A few days ago, President Obama selected Michael S. Barr, a law professor at Michigan, to serve as Assistant Secretary for Financial Institutions. It’s an excellent choice.
I’ve known Mike for more than 20 years now, although I have not been in touch with him for a long time. He’s devoted most of his life to trying to figure out how to use financial institutions to bring more capital into low-income areas (and as a Michigan professor, he’s got a good laboratory about 45 minutes away). Like most of the Obamanots, he has worked at the Center for American Progress, but he’s far from a standard Washington Consensus guy: he should be a strong voice at Treasury for keeping in mind the needs and interests of poor and working people, but his Washington background will also help in keeping him relevant.

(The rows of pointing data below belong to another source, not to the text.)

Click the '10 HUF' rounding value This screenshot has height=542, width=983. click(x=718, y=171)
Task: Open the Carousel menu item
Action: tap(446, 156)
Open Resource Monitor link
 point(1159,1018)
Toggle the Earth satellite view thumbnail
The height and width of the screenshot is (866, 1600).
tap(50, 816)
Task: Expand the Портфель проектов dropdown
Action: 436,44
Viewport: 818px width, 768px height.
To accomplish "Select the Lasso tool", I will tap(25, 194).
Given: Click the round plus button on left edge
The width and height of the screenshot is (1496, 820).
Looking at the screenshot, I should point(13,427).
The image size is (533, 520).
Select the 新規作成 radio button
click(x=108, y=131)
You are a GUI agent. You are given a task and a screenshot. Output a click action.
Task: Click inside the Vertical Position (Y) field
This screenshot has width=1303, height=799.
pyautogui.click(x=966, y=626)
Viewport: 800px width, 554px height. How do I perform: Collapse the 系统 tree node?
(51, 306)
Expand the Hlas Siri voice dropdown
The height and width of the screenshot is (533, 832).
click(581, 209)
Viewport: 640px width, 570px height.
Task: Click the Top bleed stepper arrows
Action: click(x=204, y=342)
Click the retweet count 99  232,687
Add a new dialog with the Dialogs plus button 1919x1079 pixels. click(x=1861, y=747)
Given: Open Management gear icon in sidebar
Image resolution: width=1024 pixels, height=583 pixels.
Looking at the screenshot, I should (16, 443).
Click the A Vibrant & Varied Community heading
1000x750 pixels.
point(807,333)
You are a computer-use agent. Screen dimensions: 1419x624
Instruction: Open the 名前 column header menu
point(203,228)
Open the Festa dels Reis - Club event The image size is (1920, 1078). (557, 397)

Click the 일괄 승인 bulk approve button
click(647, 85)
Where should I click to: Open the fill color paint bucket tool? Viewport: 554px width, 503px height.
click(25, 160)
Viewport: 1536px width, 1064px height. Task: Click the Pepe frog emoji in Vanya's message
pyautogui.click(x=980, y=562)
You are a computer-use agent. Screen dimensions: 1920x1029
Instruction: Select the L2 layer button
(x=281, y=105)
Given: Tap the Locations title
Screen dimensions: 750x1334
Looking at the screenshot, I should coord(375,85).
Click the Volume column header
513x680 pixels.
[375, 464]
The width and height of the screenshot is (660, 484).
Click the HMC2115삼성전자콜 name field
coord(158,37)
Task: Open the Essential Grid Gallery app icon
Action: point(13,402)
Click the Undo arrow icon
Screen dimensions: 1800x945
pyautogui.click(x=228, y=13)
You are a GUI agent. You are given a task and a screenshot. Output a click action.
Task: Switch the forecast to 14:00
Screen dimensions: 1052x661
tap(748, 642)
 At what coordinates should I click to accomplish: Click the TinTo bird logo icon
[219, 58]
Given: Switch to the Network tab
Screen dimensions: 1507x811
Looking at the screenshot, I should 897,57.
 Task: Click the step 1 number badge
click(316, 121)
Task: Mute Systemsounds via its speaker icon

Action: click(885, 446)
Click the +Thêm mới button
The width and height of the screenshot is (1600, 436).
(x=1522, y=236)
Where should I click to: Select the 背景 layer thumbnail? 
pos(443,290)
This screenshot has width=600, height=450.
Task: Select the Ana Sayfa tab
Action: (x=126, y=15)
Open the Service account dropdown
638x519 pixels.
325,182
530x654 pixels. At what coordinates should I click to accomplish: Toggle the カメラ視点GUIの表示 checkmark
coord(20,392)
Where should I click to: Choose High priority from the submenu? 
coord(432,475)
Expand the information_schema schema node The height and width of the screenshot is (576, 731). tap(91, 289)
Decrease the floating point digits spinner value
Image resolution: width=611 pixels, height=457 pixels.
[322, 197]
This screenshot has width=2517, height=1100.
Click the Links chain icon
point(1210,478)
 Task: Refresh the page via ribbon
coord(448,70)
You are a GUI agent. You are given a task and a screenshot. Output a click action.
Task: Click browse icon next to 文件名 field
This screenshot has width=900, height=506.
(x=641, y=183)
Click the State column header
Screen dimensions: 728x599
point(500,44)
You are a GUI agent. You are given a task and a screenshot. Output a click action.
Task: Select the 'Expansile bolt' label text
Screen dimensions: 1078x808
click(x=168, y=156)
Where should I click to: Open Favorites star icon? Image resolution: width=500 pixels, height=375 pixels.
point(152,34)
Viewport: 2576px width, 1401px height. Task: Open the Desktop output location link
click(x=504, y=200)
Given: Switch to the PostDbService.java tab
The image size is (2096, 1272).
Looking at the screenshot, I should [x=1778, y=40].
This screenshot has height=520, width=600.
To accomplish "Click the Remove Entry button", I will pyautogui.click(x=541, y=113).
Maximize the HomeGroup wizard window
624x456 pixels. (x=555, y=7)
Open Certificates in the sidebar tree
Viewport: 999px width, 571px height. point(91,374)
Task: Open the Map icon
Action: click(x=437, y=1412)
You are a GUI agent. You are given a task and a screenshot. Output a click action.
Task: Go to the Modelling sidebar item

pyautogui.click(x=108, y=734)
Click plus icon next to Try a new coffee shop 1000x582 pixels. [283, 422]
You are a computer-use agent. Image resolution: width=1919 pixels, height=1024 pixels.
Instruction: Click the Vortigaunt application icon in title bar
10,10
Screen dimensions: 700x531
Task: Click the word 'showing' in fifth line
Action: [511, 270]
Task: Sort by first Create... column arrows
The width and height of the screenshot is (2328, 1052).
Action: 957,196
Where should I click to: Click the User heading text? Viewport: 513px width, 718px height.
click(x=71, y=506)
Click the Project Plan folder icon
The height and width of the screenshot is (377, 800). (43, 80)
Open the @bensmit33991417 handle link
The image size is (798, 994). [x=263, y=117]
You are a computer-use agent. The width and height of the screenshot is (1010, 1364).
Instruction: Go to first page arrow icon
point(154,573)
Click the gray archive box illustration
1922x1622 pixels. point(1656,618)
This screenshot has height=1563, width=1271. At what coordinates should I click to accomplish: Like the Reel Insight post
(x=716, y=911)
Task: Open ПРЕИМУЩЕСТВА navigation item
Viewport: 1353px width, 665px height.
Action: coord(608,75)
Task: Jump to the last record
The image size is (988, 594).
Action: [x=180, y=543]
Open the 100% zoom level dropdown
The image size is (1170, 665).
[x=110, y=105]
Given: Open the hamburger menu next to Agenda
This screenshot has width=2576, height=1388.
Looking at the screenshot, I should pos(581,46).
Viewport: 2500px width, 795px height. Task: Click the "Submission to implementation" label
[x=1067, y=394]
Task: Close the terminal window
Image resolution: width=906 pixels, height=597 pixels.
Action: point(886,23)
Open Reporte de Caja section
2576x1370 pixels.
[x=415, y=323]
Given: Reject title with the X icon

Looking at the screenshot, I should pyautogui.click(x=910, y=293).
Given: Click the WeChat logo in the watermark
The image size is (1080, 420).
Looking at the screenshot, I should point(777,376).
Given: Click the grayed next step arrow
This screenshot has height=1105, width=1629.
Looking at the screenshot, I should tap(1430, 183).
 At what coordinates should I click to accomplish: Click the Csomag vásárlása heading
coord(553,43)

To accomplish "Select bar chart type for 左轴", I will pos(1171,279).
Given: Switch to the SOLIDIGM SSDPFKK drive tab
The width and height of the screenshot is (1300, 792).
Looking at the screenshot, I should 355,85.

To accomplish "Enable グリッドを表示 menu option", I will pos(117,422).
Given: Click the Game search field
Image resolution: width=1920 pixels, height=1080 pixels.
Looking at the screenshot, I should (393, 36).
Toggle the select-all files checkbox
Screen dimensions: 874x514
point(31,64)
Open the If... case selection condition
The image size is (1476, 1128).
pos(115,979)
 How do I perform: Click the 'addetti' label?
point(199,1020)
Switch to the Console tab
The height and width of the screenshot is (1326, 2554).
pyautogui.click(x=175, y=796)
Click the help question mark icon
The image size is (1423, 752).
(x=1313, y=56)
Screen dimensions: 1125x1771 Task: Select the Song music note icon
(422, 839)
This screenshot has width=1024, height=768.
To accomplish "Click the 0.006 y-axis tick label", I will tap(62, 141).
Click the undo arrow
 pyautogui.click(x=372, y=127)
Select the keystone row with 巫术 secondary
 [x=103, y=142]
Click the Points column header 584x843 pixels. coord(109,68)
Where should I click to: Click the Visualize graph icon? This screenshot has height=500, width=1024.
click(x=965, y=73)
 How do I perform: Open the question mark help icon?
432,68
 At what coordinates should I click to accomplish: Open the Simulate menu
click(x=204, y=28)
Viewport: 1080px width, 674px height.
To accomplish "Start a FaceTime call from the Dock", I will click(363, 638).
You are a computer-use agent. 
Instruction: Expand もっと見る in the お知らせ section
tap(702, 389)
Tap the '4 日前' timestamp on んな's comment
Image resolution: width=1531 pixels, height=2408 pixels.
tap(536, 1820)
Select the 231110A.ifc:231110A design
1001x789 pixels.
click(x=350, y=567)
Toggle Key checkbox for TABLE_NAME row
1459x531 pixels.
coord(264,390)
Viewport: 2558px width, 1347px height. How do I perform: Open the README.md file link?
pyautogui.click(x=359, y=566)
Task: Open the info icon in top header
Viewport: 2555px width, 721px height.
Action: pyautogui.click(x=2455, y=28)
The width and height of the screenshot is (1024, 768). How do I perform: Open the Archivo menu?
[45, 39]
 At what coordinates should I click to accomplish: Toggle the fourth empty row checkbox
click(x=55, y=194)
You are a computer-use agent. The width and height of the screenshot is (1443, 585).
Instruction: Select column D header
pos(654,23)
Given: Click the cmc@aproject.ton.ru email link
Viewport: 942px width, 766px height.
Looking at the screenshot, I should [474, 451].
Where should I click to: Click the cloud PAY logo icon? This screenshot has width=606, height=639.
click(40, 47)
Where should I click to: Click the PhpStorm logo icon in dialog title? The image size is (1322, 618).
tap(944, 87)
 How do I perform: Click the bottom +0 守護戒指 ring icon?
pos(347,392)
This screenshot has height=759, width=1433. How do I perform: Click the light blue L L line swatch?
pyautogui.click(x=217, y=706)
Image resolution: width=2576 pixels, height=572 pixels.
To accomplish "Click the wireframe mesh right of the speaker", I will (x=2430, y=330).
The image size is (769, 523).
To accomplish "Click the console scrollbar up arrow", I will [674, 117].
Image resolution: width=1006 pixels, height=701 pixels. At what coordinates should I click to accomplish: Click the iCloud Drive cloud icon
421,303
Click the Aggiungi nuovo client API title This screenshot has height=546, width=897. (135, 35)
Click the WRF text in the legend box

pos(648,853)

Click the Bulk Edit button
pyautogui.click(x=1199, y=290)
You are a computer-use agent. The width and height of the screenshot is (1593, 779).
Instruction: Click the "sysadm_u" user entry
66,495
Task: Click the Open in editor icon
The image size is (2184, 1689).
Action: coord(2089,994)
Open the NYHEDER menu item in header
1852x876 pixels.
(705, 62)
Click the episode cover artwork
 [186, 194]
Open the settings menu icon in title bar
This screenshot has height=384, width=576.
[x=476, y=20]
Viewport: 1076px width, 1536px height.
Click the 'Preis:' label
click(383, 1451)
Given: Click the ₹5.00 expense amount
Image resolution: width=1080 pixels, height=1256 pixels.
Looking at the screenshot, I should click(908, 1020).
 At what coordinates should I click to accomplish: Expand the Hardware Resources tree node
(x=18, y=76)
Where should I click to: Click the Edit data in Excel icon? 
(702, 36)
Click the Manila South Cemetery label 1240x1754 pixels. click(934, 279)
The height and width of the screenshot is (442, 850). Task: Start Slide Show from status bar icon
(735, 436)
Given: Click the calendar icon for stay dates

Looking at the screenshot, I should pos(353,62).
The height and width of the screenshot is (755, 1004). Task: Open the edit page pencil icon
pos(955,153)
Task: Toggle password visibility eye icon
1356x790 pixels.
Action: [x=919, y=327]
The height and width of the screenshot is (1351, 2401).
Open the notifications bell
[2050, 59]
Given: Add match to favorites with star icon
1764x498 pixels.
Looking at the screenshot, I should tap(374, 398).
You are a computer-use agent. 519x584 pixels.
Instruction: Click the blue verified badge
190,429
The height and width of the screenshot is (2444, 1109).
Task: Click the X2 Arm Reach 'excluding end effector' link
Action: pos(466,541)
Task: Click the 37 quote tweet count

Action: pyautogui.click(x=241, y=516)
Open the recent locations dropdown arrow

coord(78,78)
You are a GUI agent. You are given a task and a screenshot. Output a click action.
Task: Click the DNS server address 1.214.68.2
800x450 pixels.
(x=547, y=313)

Along with appointment of Neal Wolin as Deputy Treasury Secretary, it seems as if lawyers are coming in to join the economists/finance guys/Masters of the Universe in the Department. That’s a good sign, as far as I’m concerned: while I’ll be the first to criticize lawyers and hardly believe that they/we have a monopoly on wisdom, lawyers generally do not become as infatuated with their models as do economists.
Rachel Maddow has highlighted Wolin’s role in the drafting of the repeal of Glass-Steagall, but without more information, that seems to me to be a cheap shot: when you’re the General Counsel of the Department, and there is a new bill, then you work on drafting it. Wolin may not have opposed the bill, and may even have supported it, but unless we know more, it’s hard to criticize him for doing his job. I recall Wolin’s tenure as being focused more on aggressively advocating for the authority of the ATF, then under Treasury. Let’s see how it develops, but I’d rather have Wolin than a lot of the young geniuses from Wall Street who got us into this mess.
Of course, I’d rather have Elizabeth Warren than any of them, but she obviously has offended Larry Summers by being, you know, right about things.